(INPUT DATA begins)

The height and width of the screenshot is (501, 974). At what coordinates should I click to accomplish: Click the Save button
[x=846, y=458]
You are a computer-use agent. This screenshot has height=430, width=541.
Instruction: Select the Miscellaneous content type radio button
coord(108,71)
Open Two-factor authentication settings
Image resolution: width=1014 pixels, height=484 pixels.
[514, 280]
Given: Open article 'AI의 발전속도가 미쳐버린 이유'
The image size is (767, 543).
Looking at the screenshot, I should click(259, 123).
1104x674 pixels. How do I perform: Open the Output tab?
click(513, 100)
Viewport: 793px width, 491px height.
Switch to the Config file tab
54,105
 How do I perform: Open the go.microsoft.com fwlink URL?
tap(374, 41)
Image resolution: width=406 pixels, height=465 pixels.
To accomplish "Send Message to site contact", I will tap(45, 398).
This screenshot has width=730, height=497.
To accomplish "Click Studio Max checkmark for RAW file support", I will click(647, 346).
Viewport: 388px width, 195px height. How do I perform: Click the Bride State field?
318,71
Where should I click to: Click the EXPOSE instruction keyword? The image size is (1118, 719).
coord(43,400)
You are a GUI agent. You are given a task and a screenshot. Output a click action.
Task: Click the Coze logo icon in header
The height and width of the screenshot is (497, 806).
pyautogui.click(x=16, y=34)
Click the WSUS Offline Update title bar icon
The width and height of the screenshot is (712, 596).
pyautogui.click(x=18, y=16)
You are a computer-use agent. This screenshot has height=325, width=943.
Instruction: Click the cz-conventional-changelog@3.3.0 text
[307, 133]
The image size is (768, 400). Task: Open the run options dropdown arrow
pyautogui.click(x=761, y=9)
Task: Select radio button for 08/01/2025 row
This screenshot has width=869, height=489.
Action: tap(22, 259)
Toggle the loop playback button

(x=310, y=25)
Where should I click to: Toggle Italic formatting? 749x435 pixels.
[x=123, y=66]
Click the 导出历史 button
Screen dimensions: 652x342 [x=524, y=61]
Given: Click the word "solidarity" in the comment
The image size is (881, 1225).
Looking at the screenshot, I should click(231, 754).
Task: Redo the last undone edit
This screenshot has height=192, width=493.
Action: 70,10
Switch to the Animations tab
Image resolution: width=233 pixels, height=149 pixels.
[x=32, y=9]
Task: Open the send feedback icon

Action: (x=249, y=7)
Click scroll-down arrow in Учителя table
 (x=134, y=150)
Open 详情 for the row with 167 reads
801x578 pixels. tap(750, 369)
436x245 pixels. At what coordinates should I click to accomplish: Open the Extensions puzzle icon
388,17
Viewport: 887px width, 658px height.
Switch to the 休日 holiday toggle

(INPUT DATA ends)

→ HOW TO COMPLETE THIS TASK: In the records above, find each line that mentions the string "computer", then copy it.

→ TASK RESPONSE:
You are a computer-use agent. This screenshot has height=430, width=541.
You are a computer-use agent. This screenshot has height=325, width=943.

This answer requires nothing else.